10. Game Boy Advance: It’s like a Game Boy cart, but smaller. These things hold entire Super Nintendo games! How do they do it?! Science. Design. Style, and yes, probably some dark magick.
9. Famicom Disk System: Nintendo’s early days in its home country were filled with big ambitions and weird ideas, and none of them illustrate that like the Disk System. A workaround to Japan’s ban on game rentals, the Disk System let kids with smaller take rewritable cartridges to stores to have a whole new game swapped on to them. The concept never made it to the west (not for lack of trying), but the Disk System’s legacy lives on with those sweet yellow cartridges and their anxious looking mascot, Disk-kun.
8. Atari 2600: Similar in size and appearance to an 8-track and fawned over by the same people, the Atari 2600 did merge its form and function with lending space to those wonderfully lush covers that tried to make the 8-bit Breakout look like Chariots of Fire.
7. Game Boy Color: An interesting design challenge, to introduce not one but two types of cartridges, and one Nintendo met. The new, jet black ones for games that could be played on the Game Boy Color and the now peasant Game Boy, but for the cool kids with divorced parents there were transparent cartridges that showed you all of the game’s guts!
6. Game Boy: I got my first Game Boy second hand, and the person my father bought it off of threw in a large plastic grocery bag full of games. There must have been around 25 sloshing around (don’t get too envious, there were a lot of duplicates, three Little Mermaids and the god awful Terminator 2 and Ren Stimpy games). Because I was a child and children do this sort of thing, I continued using that same plastic bag to store and carry all the games. But those Game Boy carts, designed to be on the go and used by lil’ idiots, they are resilient creatures. I would lose some, but none ever stopped working, even if I carried them in a manner you would reserve for gloves and water bottles.

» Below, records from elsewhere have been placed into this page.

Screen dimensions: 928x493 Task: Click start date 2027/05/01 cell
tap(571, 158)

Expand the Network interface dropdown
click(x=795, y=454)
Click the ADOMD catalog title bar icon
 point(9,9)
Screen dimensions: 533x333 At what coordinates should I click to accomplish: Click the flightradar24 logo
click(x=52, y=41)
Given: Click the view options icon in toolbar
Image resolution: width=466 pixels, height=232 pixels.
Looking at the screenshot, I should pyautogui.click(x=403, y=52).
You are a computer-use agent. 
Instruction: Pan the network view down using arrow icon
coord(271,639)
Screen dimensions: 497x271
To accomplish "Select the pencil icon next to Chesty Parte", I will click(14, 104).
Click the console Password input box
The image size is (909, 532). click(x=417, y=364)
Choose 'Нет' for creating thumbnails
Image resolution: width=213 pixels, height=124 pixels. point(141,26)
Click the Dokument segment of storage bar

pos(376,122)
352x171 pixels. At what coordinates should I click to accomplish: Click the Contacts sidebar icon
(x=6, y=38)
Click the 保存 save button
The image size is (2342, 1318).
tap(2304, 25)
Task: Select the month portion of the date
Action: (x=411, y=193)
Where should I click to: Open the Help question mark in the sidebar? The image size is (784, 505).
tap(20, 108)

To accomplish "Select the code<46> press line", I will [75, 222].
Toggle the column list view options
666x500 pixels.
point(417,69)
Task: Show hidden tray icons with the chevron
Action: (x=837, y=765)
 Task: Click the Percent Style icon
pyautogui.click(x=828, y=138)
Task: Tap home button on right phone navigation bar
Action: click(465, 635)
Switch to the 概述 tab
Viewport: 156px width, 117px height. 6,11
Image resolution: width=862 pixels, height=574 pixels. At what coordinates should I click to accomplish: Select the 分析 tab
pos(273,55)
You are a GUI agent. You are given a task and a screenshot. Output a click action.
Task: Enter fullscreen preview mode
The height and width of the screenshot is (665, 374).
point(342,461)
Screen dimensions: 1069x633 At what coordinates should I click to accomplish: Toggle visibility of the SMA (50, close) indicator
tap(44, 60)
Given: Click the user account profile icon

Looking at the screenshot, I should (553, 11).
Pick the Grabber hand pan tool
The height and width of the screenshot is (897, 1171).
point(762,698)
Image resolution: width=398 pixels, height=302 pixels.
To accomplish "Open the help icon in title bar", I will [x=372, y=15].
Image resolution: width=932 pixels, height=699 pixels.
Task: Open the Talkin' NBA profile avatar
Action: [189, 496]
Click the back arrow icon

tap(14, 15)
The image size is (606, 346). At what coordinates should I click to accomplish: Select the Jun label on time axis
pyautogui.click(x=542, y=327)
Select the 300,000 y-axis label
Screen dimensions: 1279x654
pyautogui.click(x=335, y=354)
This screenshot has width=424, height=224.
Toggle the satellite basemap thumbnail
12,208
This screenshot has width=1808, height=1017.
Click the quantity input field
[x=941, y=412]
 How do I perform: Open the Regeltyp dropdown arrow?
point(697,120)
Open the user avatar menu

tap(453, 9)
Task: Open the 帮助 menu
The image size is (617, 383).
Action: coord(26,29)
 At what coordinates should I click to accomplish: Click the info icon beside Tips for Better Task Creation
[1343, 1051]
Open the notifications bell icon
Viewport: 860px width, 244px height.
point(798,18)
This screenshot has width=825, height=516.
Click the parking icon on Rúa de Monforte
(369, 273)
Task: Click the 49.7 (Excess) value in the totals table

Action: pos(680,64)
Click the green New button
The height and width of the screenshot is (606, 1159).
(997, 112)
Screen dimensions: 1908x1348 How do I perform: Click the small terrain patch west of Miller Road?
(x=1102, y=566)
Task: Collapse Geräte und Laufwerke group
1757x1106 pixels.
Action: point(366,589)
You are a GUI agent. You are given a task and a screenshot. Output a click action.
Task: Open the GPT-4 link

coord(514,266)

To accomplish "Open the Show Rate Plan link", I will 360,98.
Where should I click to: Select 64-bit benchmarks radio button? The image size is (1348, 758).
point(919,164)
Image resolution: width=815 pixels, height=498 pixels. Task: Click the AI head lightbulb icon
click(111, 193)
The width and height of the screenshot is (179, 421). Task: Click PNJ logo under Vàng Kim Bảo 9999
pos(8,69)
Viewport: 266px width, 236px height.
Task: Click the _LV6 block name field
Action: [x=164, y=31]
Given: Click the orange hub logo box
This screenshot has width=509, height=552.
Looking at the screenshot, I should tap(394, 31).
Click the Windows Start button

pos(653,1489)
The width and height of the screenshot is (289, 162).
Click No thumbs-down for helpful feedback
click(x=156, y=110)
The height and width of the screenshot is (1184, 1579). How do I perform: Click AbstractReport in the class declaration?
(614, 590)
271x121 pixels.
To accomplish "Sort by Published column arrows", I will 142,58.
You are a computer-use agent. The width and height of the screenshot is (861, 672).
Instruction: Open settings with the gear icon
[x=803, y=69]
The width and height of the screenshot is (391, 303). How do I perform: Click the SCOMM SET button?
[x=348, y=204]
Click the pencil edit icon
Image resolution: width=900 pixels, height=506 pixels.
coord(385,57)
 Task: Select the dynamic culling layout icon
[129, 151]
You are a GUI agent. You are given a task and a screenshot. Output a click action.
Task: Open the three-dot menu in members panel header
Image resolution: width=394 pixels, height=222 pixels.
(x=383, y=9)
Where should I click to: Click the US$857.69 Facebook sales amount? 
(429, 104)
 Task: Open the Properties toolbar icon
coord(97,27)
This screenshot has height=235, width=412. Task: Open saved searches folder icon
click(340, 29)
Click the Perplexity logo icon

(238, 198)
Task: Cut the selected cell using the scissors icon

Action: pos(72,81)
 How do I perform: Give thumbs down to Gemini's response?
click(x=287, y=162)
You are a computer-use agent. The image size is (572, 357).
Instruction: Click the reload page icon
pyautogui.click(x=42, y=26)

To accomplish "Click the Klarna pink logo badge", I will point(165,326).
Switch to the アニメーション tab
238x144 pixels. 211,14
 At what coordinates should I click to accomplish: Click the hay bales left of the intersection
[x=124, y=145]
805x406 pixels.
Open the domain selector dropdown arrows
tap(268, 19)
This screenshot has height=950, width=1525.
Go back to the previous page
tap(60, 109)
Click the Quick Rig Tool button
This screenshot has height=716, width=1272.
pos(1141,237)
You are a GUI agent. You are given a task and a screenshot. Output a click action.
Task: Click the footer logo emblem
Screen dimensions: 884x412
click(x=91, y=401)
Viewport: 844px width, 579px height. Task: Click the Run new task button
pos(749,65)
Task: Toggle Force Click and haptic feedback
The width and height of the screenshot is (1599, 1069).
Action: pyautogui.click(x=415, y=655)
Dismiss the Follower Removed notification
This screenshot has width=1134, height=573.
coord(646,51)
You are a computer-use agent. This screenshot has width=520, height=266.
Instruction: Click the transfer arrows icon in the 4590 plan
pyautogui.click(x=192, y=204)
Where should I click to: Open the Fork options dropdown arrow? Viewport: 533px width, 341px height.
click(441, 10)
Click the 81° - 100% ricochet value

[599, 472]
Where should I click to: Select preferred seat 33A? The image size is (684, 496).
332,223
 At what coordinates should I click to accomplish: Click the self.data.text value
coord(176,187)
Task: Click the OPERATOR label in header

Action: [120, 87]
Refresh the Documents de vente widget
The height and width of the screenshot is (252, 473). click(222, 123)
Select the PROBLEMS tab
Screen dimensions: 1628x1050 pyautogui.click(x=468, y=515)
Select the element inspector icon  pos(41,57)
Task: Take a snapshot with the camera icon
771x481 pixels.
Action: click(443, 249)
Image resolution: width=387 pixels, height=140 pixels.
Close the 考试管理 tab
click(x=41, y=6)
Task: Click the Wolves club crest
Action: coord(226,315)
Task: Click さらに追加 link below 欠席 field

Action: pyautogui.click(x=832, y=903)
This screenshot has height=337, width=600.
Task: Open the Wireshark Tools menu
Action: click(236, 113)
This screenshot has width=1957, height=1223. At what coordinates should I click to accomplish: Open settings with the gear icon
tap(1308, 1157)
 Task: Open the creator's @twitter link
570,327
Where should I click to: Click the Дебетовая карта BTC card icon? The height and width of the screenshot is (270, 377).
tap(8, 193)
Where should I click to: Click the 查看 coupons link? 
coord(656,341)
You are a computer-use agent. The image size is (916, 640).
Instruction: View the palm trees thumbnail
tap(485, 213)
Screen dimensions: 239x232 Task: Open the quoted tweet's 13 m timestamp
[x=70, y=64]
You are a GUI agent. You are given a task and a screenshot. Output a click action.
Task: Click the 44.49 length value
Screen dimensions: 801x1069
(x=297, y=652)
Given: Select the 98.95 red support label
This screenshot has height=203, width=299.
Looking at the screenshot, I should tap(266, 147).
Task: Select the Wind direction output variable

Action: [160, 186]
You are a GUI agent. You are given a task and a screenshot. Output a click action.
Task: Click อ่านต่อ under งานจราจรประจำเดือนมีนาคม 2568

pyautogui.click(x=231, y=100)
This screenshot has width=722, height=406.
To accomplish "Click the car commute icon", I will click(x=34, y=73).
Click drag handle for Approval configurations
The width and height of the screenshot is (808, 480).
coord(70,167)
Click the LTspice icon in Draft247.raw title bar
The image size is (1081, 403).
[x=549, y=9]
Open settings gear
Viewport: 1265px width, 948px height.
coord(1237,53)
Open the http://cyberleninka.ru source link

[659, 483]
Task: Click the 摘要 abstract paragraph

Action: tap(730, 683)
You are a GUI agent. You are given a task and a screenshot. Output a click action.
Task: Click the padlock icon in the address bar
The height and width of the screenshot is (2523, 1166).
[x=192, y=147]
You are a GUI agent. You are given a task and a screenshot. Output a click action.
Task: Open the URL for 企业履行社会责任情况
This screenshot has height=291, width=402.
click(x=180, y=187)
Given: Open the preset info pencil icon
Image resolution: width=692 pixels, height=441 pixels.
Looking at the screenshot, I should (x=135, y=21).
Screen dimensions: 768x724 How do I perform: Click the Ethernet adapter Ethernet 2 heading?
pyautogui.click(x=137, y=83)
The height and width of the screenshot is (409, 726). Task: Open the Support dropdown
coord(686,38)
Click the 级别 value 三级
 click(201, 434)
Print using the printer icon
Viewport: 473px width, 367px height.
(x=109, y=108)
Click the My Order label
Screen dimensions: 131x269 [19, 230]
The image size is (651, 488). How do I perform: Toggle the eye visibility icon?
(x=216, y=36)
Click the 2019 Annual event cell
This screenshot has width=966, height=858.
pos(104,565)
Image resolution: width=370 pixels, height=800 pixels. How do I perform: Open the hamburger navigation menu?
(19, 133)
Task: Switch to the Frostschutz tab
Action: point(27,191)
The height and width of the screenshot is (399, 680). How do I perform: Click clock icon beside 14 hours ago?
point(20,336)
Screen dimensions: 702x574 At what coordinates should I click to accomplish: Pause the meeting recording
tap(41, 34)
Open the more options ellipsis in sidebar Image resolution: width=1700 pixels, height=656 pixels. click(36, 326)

The Game Boy was always celebrated as being nigh indestructible, but let’s not overlook the games for being survivalists as well.
5. Super Nintendo: Essentially Nintendo workshopping their way out of the NES’ problems, plenty of grips to pry out from the system (if the eject button somehow fails you), more protective shell around the pins to do away with all the blinking screen frustrations. A label format with an IMAX cinema vibe. An improvement in every way. And yet, where’s the love?
4. Super Famicom/Super Nintendo (EU): It’s the American SNES cartridge with the mumps. I think that’s cute!
3. Nintendo Entertainment System: It taught us. It trained us. Every high, every low, every laugh and every tear we learned from you. They told us not to blow, but we blew. We blew because we cared. And we blew because we were short on patience and only had Panic Restaurant on a three day rental from Blockbuster.
2. Sega Genesis/Mega Drive: Rounded without becoming difficult to manage. A prominent SEGA logo that doesn’t overpower the individual game. The Genesis was equilibrium, the system zen enough to bring us not one, not two, but three Ecco the Dolphin games.
1. Nintendo Famicom: If I buy a cartridge in 2016, there’s a 50/50 chance I’ll ever actually boot it up. If I buy a Nintendo Famicom cartridge, there’s a 0 percent chance I will boot it up, because I do not own a Nintendo Famicom. But here’s the important distinction: I have bought more Famicom cartridges in recent years than any others, because they are gorgeous. Multi-coloured with panoramic art labels, not to mention featuring the more ridiculous and liberal Japanese art. They are the prettiest cartridges in the world. The Mother cartridge looks like it could store a rose water liquor. There’s a reason there’s a popular annual gallery show based around them. They are inspiring. None of these cartridges have modern technical functions, but only one of them works decoratively.